Microsoft’s partial patching in February 2026 of a zero-day vulnerability abused by Russian state-sponsored threat group Fancy Bear created a new flaw that is now being exploited without user interaction, Akamai said.
The vulnerability is a zero-click coercion bug, indexed as CVE-2026-32202, and uses a .lnk shortcut file that causes the victim machine to authenticate involuntarily to the attacker’s server.
Microsoft has acknowledged the flaw is being exploited in its updated advisory, saying it is a Windows Shell spoofing vulnerability.
Akamai researcher Maor Dahan said the exploit was detected in January this year.
Microsoft originally patched the vulnerability, CVE-2026-21510, in its February round of security updates, but that fix was incomplete.
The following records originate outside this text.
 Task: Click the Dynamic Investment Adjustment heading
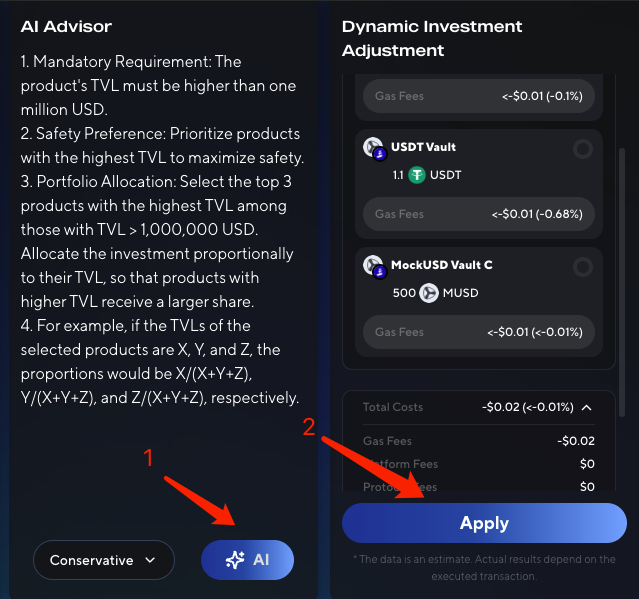tap(432, 38)
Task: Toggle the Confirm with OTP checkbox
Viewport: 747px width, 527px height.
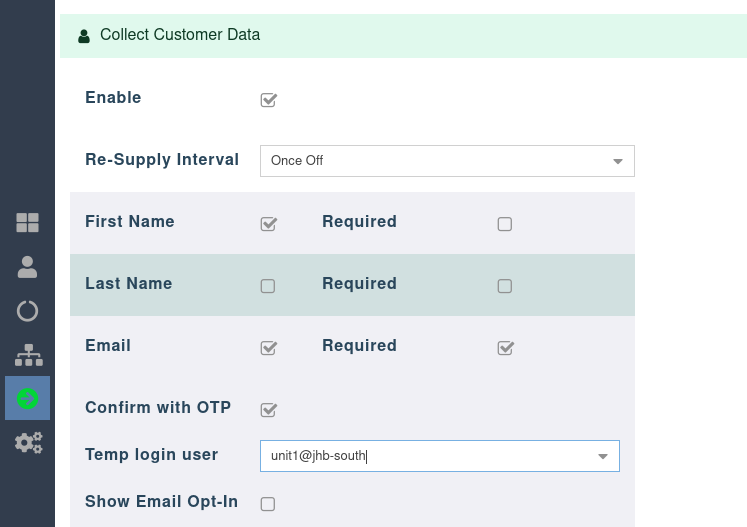Action: pos(268,410)
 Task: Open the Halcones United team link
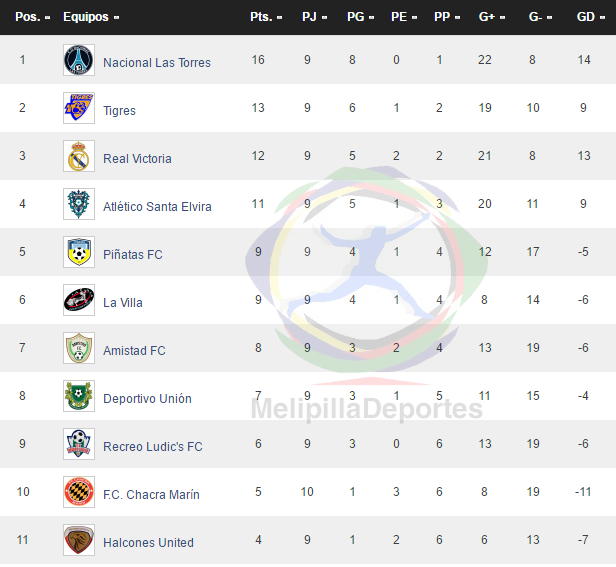(148, 543)
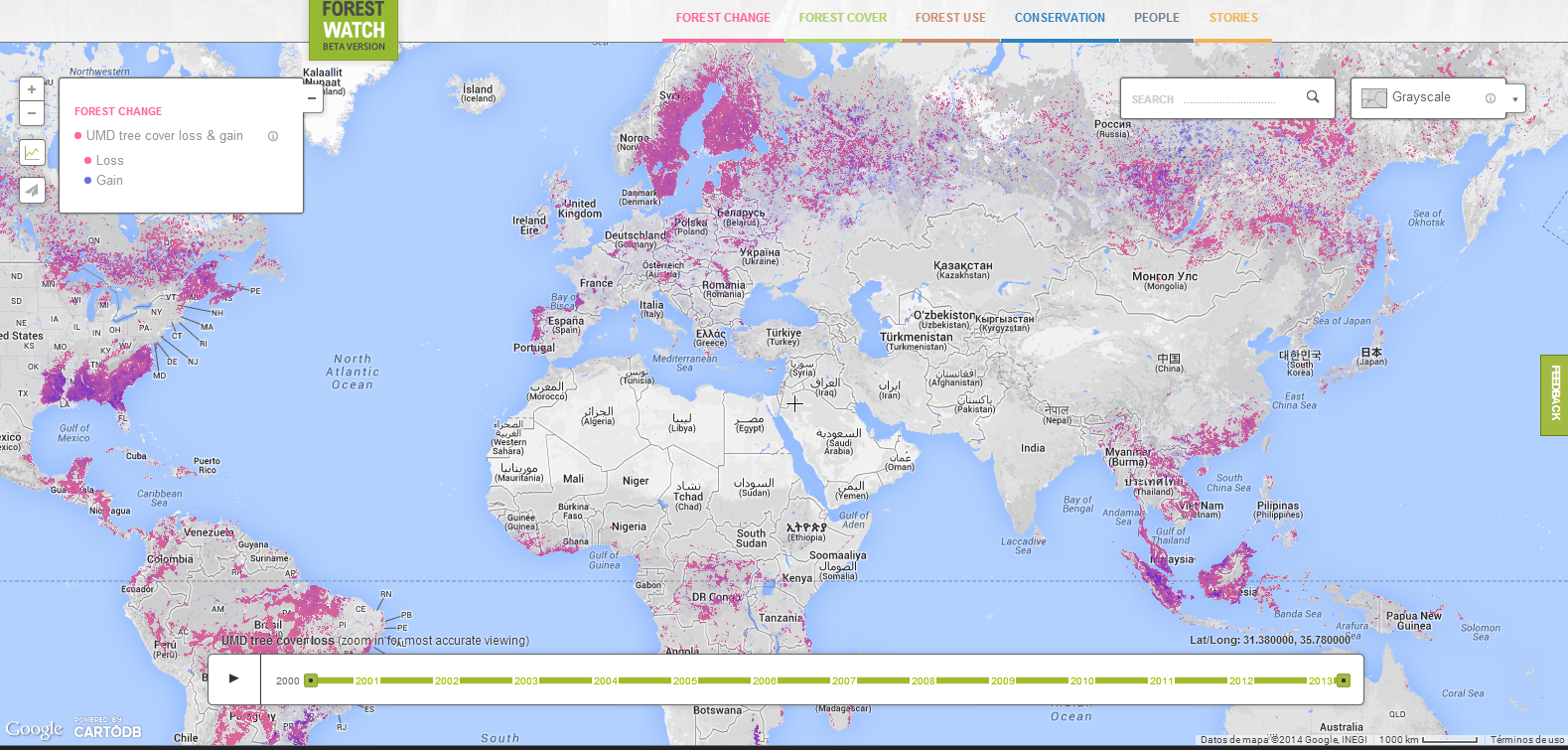Click the 2013 end handle on timeline
Viewport: 1568px width, 750px height.
pyautogui.click(x=1343, y=680)
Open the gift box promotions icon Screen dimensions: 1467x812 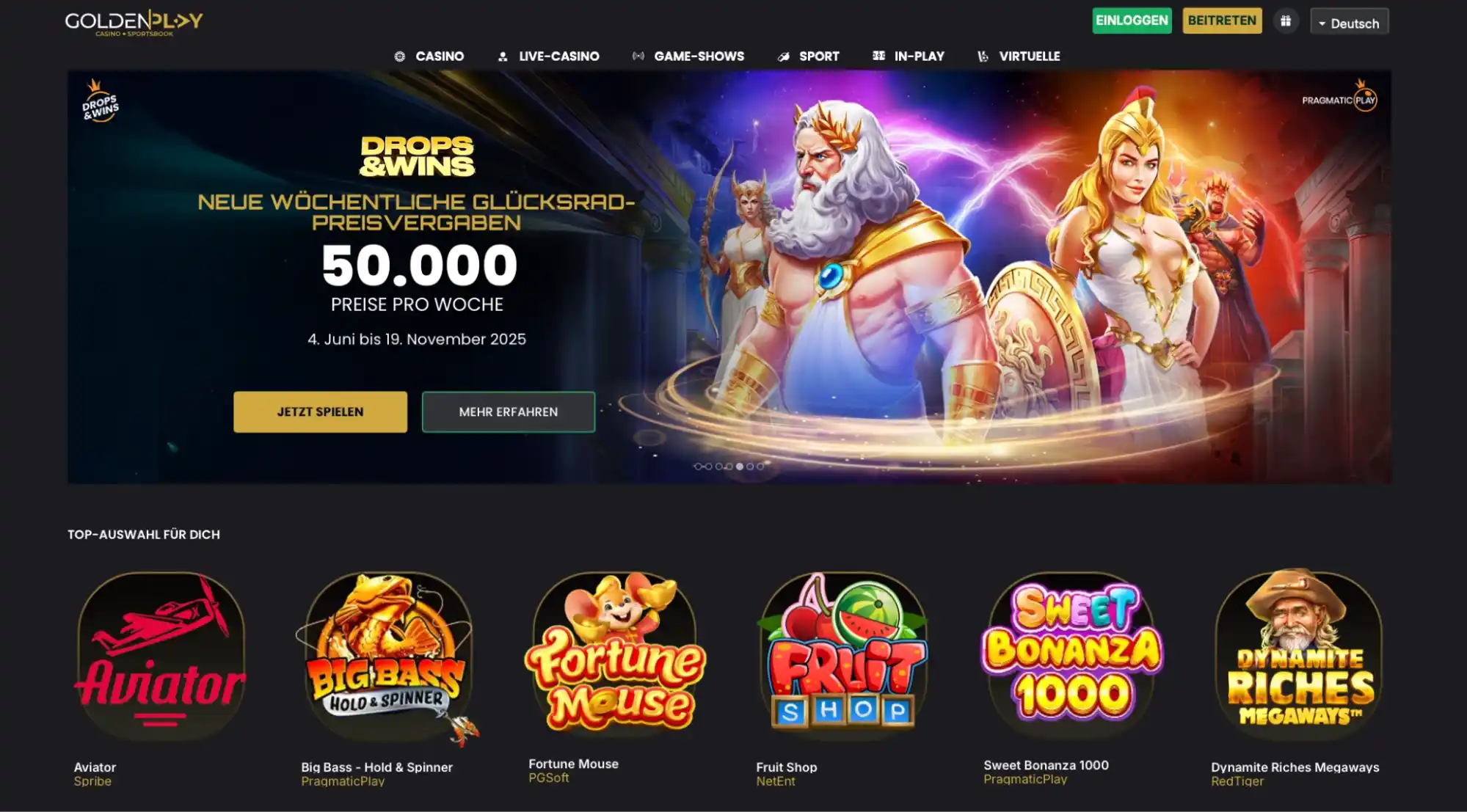click(1286, 21)
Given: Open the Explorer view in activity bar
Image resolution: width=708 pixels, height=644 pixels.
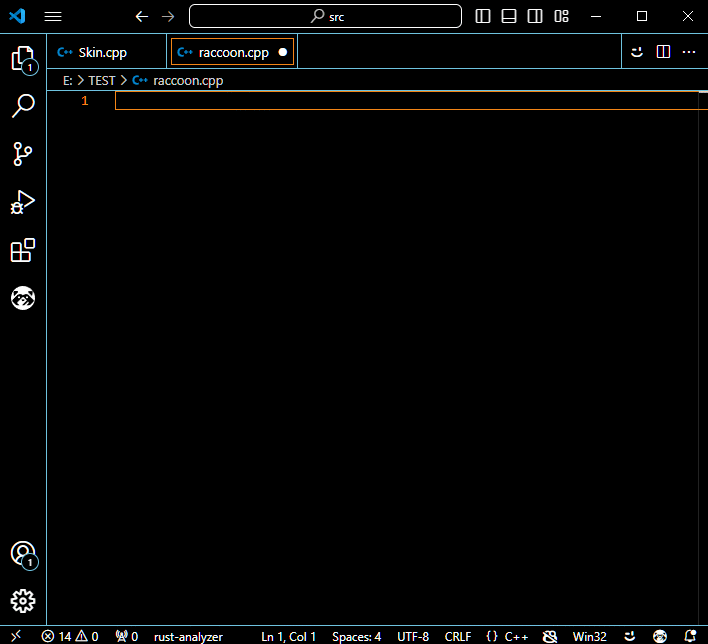Looking at the screenshot, I should [x=22, y=58].
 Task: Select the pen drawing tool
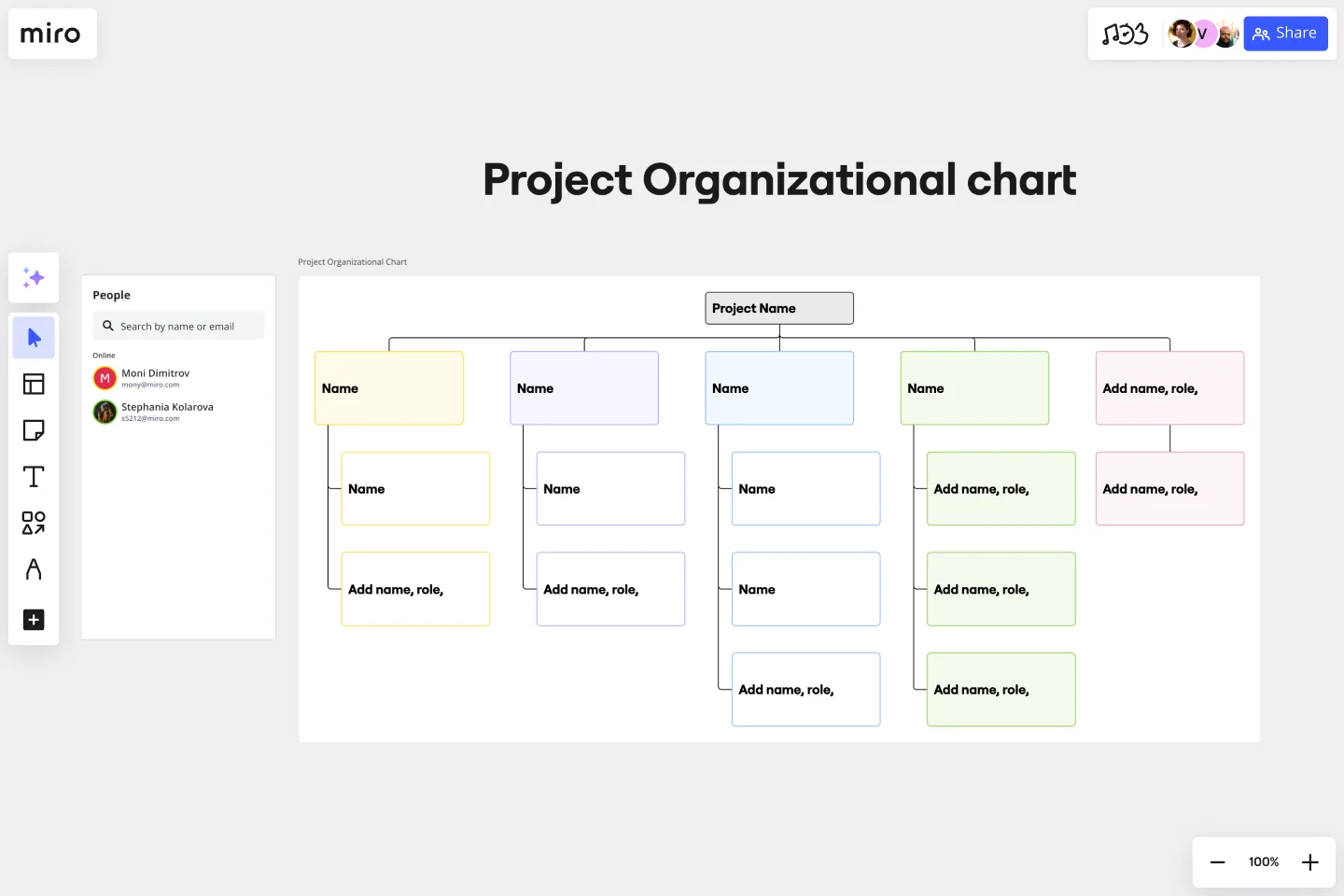click(x=34, y=569)
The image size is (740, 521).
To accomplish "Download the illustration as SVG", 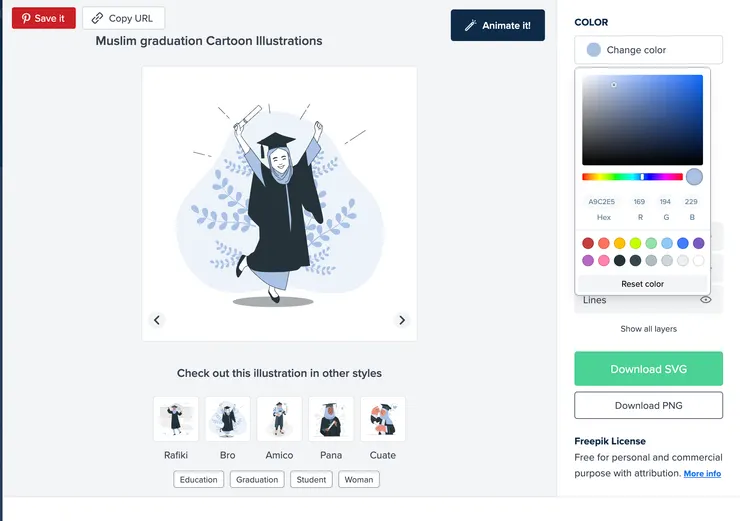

Dahan said the February patch handled the initial remote code execution (RCE) and Windows SmartScreen bypass, but as the operating system Explorer file manager renders the contents of a folder that contains the malicious .lnk file, a targeted computer will initiate a Server Message Block (SMB) protocol connection to an attacker’s server, without user interaction.
That connection then triggers an automatic authentication handshake that sends the victim machine’s NTLMv2 hash to the attacker; this can later be used for NTLM relay attacks and be cracked offline.
On top of applying Microsoft’s patch for CVE-2026-32202, administrators are also advised to block outgoing traffic on TCP ports 139 and 445 to prevent attacks.